(Stored data entries)

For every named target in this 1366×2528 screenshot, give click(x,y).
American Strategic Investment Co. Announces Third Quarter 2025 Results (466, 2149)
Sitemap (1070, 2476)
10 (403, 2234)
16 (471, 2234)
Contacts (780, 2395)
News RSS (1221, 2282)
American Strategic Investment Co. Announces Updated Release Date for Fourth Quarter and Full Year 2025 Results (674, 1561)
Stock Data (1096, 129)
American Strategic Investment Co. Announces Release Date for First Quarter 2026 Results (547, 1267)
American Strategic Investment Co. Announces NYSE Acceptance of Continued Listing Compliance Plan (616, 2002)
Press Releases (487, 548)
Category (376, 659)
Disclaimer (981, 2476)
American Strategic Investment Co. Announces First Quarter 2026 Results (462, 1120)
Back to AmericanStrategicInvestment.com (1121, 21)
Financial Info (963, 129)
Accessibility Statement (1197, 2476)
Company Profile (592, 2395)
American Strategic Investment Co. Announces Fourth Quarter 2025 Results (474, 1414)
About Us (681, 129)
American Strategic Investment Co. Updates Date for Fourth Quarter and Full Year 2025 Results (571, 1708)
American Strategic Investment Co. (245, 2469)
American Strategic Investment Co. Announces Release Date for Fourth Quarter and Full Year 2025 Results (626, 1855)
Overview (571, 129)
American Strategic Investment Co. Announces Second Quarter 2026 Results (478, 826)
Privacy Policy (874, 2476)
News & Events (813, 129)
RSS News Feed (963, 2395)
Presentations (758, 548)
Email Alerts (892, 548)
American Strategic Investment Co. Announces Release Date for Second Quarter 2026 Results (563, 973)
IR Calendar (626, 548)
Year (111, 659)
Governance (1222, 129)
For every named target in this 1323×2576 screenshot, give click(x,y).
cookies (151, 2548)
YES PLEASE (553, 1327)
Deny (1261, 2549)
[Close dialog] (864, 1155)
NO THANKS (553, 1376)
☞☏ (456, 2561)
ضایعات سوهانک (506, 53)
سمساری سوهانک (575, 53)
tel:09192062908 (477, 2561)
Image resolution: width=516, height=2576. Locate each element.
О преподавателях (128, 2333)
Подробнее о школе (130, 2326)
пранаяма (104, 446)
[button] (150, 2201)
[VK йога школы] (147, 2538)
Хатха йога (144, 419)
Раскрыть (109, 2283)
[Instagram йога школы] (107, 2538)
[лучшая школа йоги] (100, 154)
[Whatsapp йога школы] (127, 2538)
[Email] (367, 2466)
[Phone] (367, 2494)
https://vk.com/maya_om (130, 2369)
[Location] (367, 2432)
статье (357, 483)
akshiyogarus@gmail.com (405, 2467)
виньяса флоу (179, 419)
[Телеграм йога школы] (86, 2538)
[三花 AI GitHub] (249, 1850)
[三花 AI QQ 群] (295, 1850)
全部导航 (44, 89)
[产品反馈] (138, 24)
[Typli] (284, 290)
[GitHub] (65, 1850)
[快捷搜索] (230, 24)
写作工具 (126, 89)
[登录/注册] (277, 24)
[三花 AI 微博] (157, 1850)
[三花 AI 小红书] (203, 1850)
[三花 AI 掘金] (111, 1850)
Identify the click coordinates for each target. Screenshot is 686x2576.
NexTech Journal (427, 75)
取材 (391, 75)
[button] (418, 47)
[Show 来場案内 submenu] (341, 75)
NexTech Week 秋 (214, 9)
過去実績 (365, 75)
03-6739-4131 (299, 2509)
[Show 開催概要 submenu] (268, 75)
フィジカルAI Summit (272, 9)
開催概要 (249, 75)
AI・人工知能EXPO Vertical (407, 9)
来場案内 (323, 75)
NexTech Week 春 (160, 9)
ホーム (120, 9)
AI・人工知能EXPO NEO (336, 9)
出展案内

**Problem requirements:**
Print exactly the lines above, between the one holding "Company Profile (592, 2395)" and the one holding "виньяса флоу (179, 419)", inclusive, and nothing besides.

**Answer box:**
Company Profile (592, 2395)
American Strategic Investment Co. Announces Fourth Quarter 2025 Results (474, 1414)
About Us (681, 129)
American Strategic Investment Co. Updates Date for Fourth Quarter and Full Year 2025 Results (571, 1708)
American Strategic Investment Co. (245, 2469)
American Strategic Investment Co. Announces Release Date for Fourth Quarter and Full Year 2025 Results (626, 1855)
Overview (571, 129)
American Strategic Investment Co. Announces Second Quarter 2026 Results (478, 826)
Privacy Policy (874, 2476)
News & Events (813, 129)
RSS News Feed (963, 2395)
Presentations (758, 548)
Email Alerts (892, 548)
American Strategic Investment Co. Announces Release Date for Second Quarter 2026 Results (563, 973)
IR Calendar (626, 548)
Year (111, 659)
Governance (1222, 129)
For every named target in this 1323×2576 screenshot, give click(x,y).
cookies (151, 2548)
YES PLEASE (553, 1327)
Deny (1261, 2549)
[Close dialog] (864, 1155)
NO THANKS (553, 1376)
☞☏ (456, 2561)
ضایعات سوهانک (506, 53)
سمساری سوهانک (575, 53)
tel:09192062908 (477, 2561)
Image resolution: width=516, height=2576. Locate each element.
О преподавателях (128, 2333)
Подробнее о школе (130, 2326)
пранаяма (104, 446)
[button] (150, 2201)
[VK йога школы] (147, 2538)
Хатха йога (144, 419)
Раскрыть (109, 2283)
[Instagram йога школы] (107, 2538)
[лучшая школа йоги] (100, 154)
[Whatsapp йога школы] (127, 2538)
[Email] (367, 2466)
[Phone] (367, 2494)
https://vk.com/maya_om (130, 2369)
[Location] (367, 2432)
статье (357, 483)
akshiyogarus@gmail.com (405, 2467)
виньяса флоу (179, 419)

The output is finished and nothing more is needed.